Items of gear that are used and abused, battered and bruised, but we can’t bear to throw them away.
They have buckles missing, broken zips, fraying fabrics and leaking holes – deformities that render them in need of an upgrade.
To the beloved owner however these imperfections become quirky characteristics.
And DIY repairs can patch up any major flaws, ensuring the devastating prospect of the bin is avoided for the foreseeable future.
But why do we go to such lengths for our favourite items of kit?
We do so because they are trusted comrades.
They are solid performers who rarely, if ever, let you down. They fit snugly, work properly and keep you warm, dry and on the right path. In other words they do their job.
You are used to them and they are used to you. You’re a good team.
But most of all – as the sentimentality kicks in – you’ve been through a lot together.
As a partnership you’ve reached mountain summits, braved storms and conquered challenges.
To throw away the kit would destroy part of that bond and tarnish some of those memories – so you keep the gear.
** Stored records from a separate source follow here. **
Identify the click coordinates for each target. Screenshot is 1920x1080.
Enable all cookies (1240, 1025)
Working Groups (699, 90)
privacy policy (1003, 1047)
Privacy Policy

Or at least that what I’ve done, especially with my rucksack.
The cheapo Karrimor bag has a broken buckle, a zip that catches, pouches that invariably eject their contents, a lack of space for all my gear – and I love it.
I love it because it’s comfortable, like it has moulded to my back after all these years, and because it’s lightweight, durable and I know where everything goes in it.
I love it even more because it’s been a constant on my adventures in the great outdoors, both at home and abroad, and been by my side through so many great (and tough) times.
As a self-respecting outdoors enthusiast I really should invest in a newer, sexier rucksack – perhaps an Osprey Talon.
But I’m not going to. Sentiment and loyalty are trumping logic in my decision-making process.
I love my rucksack and that’s that.
Maybe no-one else thinks the same. Maybe I’m coming across as a Scrooge who won’t fork out for a new piece of kit.
But I bet other outdoorsy folk feel similarly sentimental about their gear – don’t you?